----- 学習本文

また文章的にも、「順列をつけられる」といった誤用の他に「有原世羅先輩は」「せめてあとあと五日あれば」「まさかの展開そのニ(←カタカナです)」等、誤入力(消し忘れ?)誤変換がそのままになっている部分が多く、乾坤一擲の応募原稿のはずなのにちゃんと印刷して読み返したのだろうか、と気になります。それ以外にも、入学式の場面ではすべて書く必要のない新入生代表のスピーチは全文書いているのに、8頁ではいきなり放課後に時間が飛び、38頁でもいきなり「数日後」に飛んでいるなど、省略すべきところとそうでないところがちぐはぐでした。同様に、視点人物の変更や時間の巻き戻しなどは、やった瞬間にそれまで高めてきた読者の没入感がゼロに戻るので、映画の休憩時間と同様、できる限りやりたくないもののはずなのに、あまり気にせず連発してしまっている、という純技術的な部分の未熟さが目につきました。
また、入学式なのにいきなり教室に行き(クラスはどこに掲示されていたのか?)、当日の独特の感覚が全く描写されておらず始業式みたいだったり、部活動紹介で先輩たちのパフォーマンスがどういったものだったのか、咲が書き上げた九成宮醴泉銘を最初に見た主人公がどういう印象を受けたのか、といった、書き込んで面白く表現できるはずの状況を作っておきながら書き込まない、という勿体ない部分がありました。舞台が広島であり、広島のお祭りや風物が出てくるところも「売り」になりうるのに(首都圏本意のやり方ではありますが……)、前半の登場人物が全員東京弁で喋るため、「えっ? ここ広島だったの?」となってしまうのも残念なところで、どうも全体に、売りになるいい題材を掘り当ててはいるのに、掘り当てたことに気付かずそこらへんに置いたままにしてしまう、という残念さがありました(天然……?)。

----------
----- データ抜粋

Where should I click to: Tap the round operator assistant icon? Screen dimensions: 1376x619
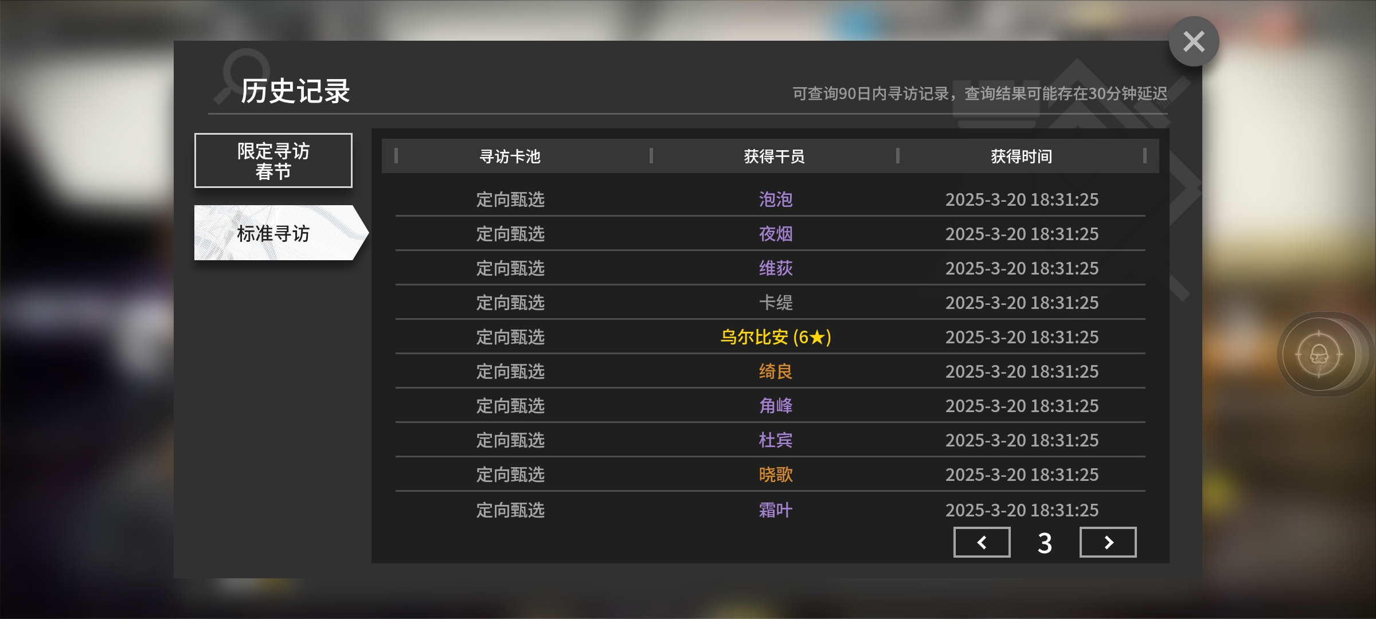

----------

# [読解の応用]
[a] 本文のうち、「また文章的にも、「順列をつけ」を含む語句から始まり「分の未熟さが目につきました。」で終わる部分を、一字一句変えずに引用しなさい。
[b] 本文で誤入力や誤変換の例として挙げられている表現を、すべて書き出しなさい。
[c] 本文によれば、前半の登場人物は全員どのような言葉で喋っているか。

# [問題の解答]
[a]
また文章的にも、「順列をつけられる」といった誤用の他に「有原世羅先輩は」「せめてあとあと五日あれば」「まさかの展開そのニ(←カタカナです)」等、誤入力(消し忘れ?)誤変換がそのままになっている部分が多く、乾坤一擲の応募原稿のはずなのにちゃんと印刷して読み返したのだろうか、と気になります。それ以外にも、入学式の場面ではすべて書く必要のない新入生代表のスピーチは全文書いているのに、8頁ではいきなり放課後に時間が飛び、38頁でもいきなり「数日後」に飛んでいるなど、省略すべきところとそうでないところがちぐはぐでした。同様に、視点人物の変更や時間の巻き戻しなどは、やった瞬間にそれまで高めてきた読者の没入感がゼロに戻るので、映画の休憩時間と同様、できる限りやりたくないもののはずなのに、あまり気にせず連発してしまっている、という純技術的な部分の未熟さが目につきました。

[b] 「有原世羅先輩は」、「せめてあとあと五日あれば」、「まさかの展開そのニ」

[c] 東京弁